Grand Union (GU) pledged to offer passengers first class-style 2+1 reclining seats in standard class rather than the traditional two seats either side of the aisle on the trains.
If its application to the Office of Rail and Road regulator (ORR) is successful, they would run from 2025 via the west coast main line, which current cross-Border operator Avanti West Coast uses for Glasgow/Edinburgh to London services.
GU has abandoned previous plans to use refurbished former LNER trains for its services and is discussing a new fleet with manufacturers Hitachi and Caf, which it hopes to finalise “very soon”.
Managing director Ian Yeowart said its first class carriages could feature private compartments “for business or families,or people who just want privacy”, or 1+1 seating similar to in airline first class cabins.
He said: “There are still businesses and high-worth individuals that will still pay for something special. In British Rail days, you could buy a compartment.”
GU would run to four return services a day, bypassing Glasgow and calling at Larbert, Greenfaulds, Whifflet, Motherwell, Lockerbie in Scotland.
That would give Greenfaulds, near Cumbernauld, and Whifflet, near Coatbridge, their first direct links to London.Planned stops south of the Border include Carlisle, Preston and Nuneaton.
The latest plans follows the success of other “open access” operators, which do not receive public funding, such as Lumo, which launched Edinburgh-London services on the east coast main line in 2021. Lumo is run by Avanti West Coast joint owner FirstGroup.
Mr Yeowart told the Rail in Scotland conference in Glasgow, organised by Modern Railways magazine: “We bring competitive pricing.
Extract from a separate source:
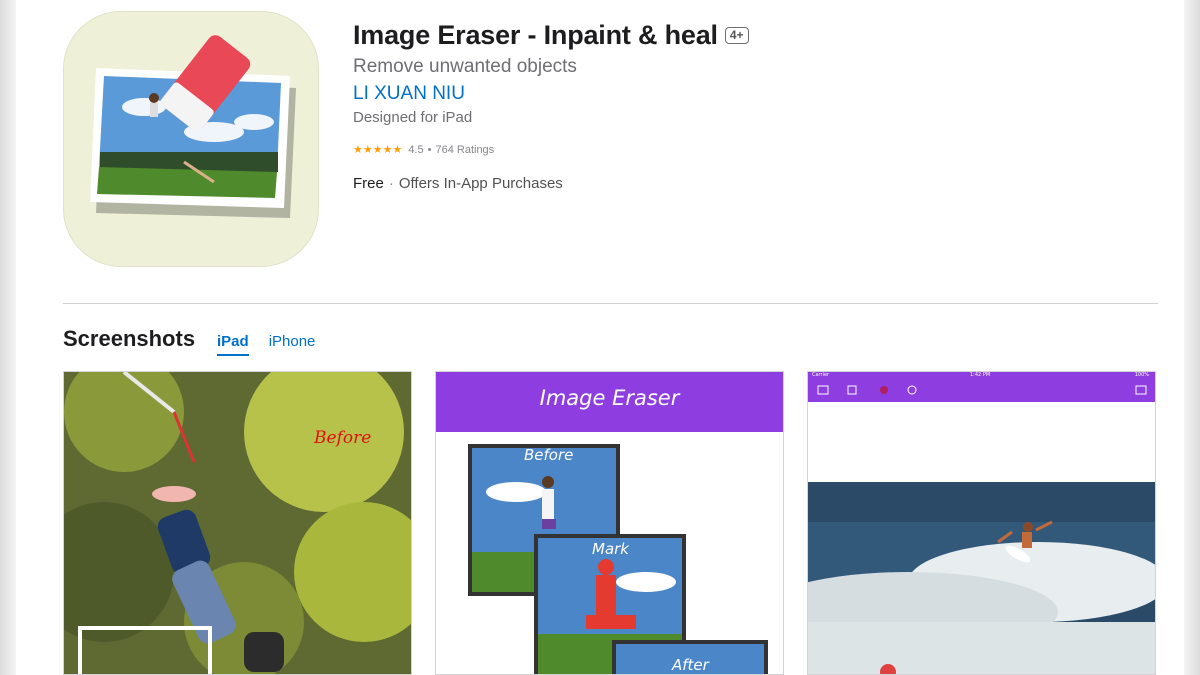 The width and height of the screenshot is (1200, 675). What do you see at coordinates (233, 344) in the screenshot?
I see `tab-ipad: iPad` at bounding box center [233, 344].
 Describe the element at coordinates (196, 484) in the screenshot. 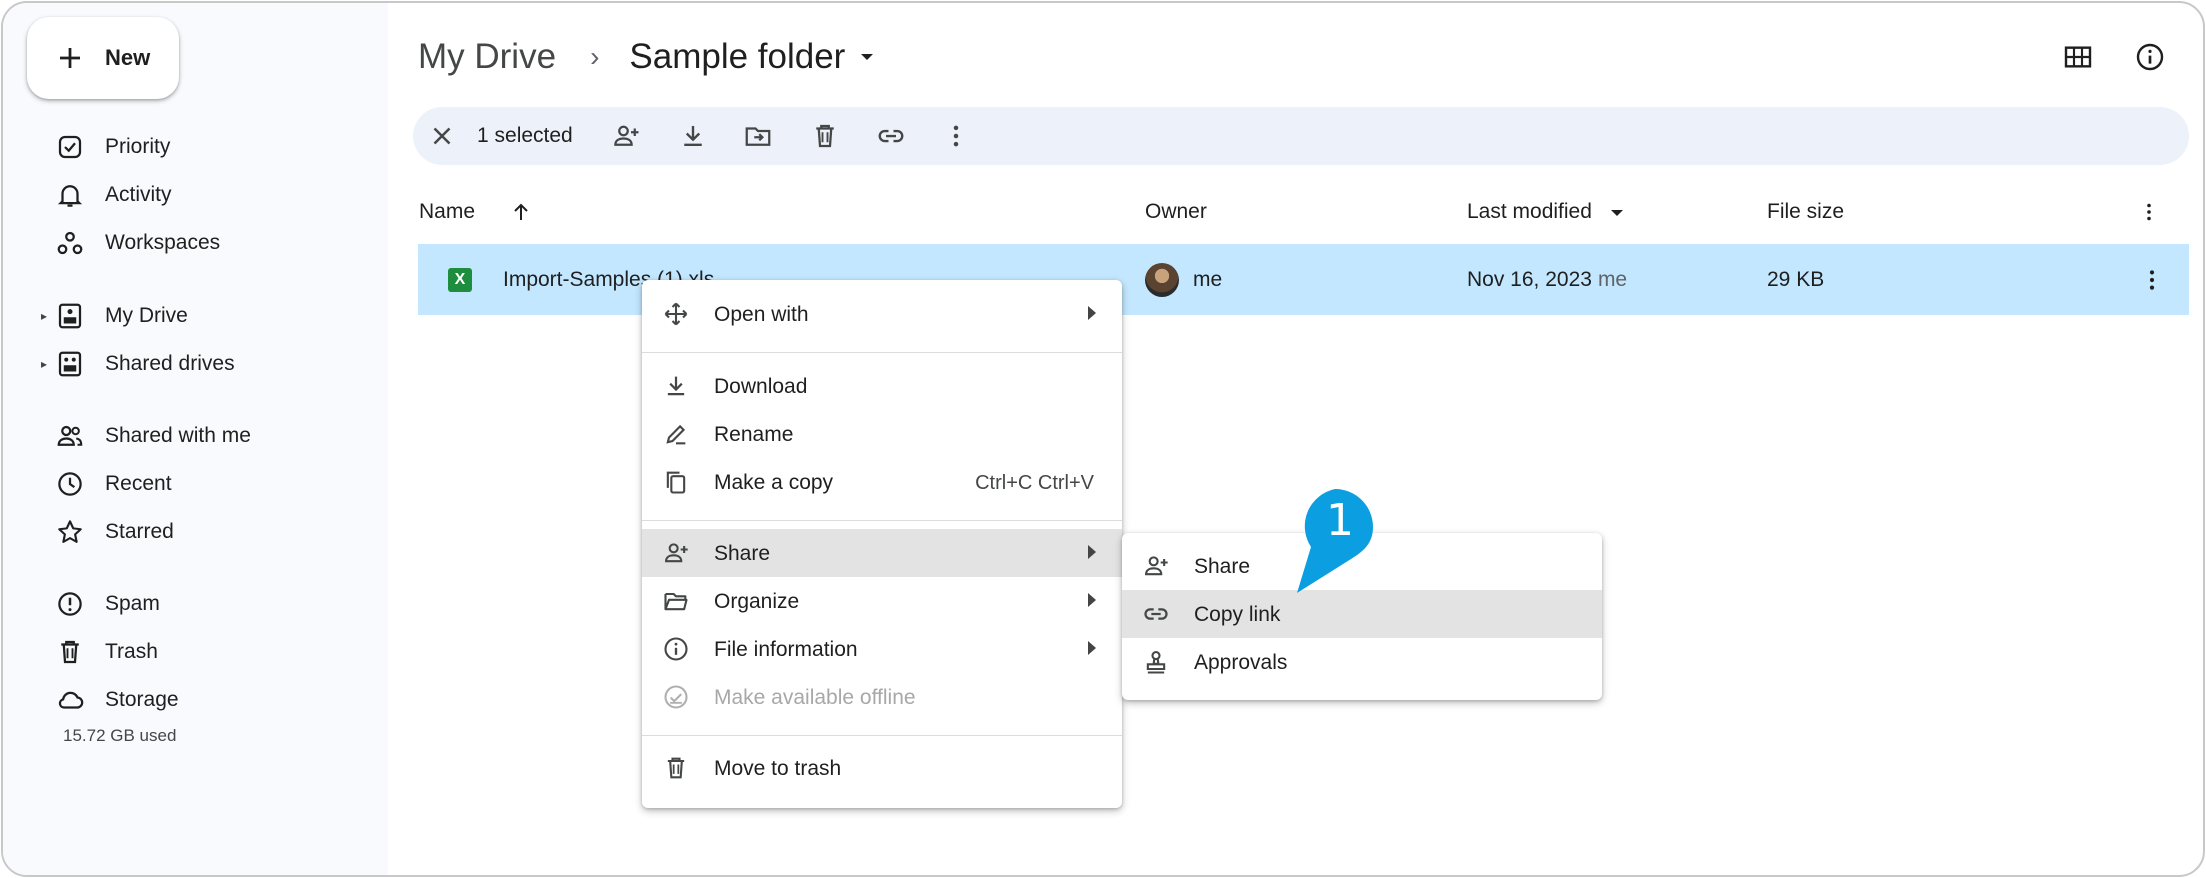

We never say we will always be cheaper, but what we do do is drive prices down.”
He said passengers unable to get a seat on busy GU services would receive a 50 per cent refund.
Mr Yeowart said open access operators had also increased the total number of services on a route, as Lumo had demonstrated.
He expected a decision by the ORR on the Stirling plans in late May or June.
GU was given approval by the regulator to operate services between London and Carmarthen in Wales in December, which are also scheduled to start 2025.
Robert Samson, senior Scotland stakeholder manager for passenger watchdog Transport Focus, said: “Based on the initial plans, Grand Union should provide passengers with increased choice and frequency on cross-Border routes, and they should be full considered.”
He said Lumo had been a “benefit to rail” by attracting new passengers and eating into the air market rather than detracting from LNER – which had still manged to make one of the best post-Covid recoveries among train operators.
Track owner Network Rail has said it backed GU’s plans so long as train performance was at least as good as those currently using the line.
An ORR spokesperson said: “We hope to make a decision this summer. We are currently reviewing the evidence and waiting for some further submissions.”